AVAILABLE DATA:
-=-=-
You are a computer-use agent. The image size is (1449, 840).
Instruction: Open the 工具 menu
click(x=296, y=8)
-=-=-
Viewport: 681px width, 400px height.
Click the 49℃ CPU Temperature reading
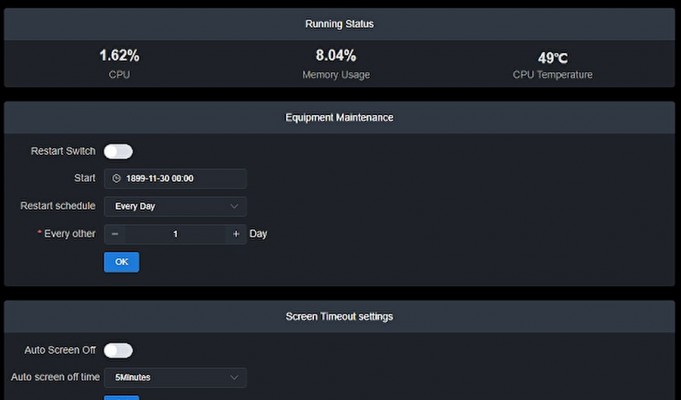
-=-=-
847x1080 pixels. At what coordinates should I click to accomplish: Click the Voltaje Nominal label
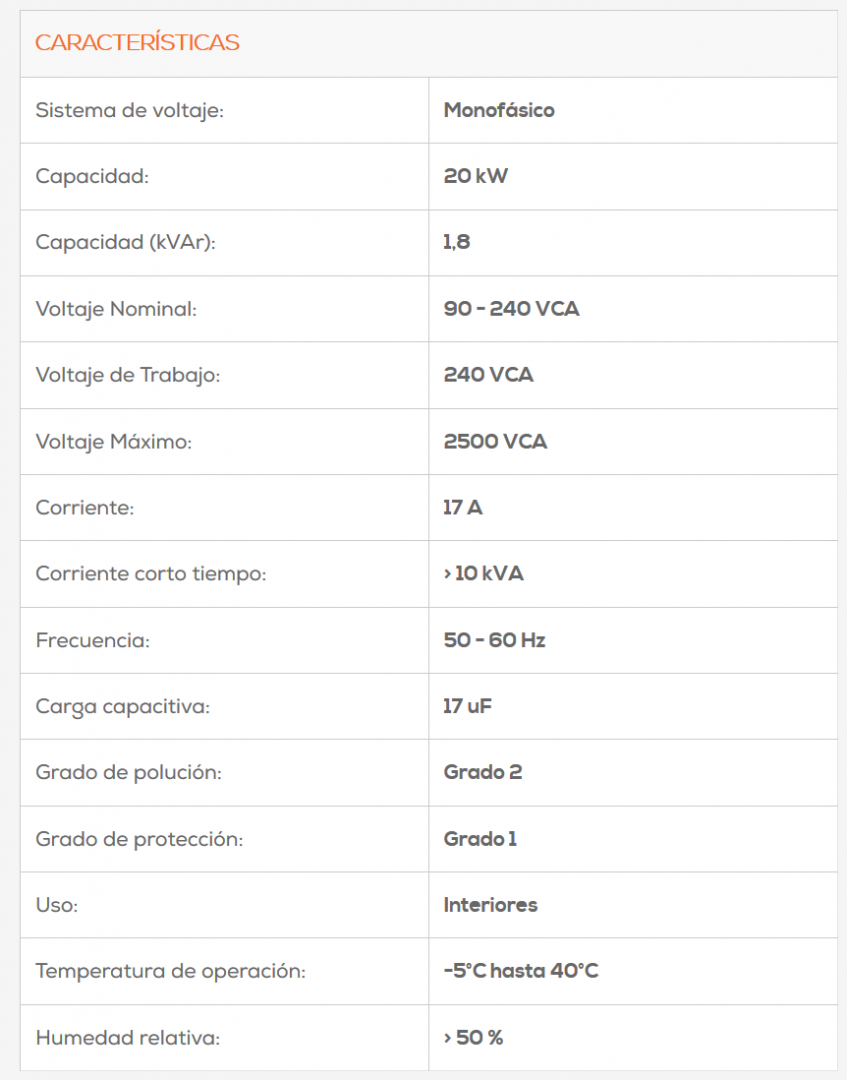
-=-=-
Take the lines above from the one containing "Viewport: 681px width, 400px height." down to the one containing "Click the 49℃ CPU Temperature reading", and transcribe them exactly, both ends included.

TASK OUTPUT:
Viewport: 681px width, 400px height.
Click the 49℃ CPU Temperature reading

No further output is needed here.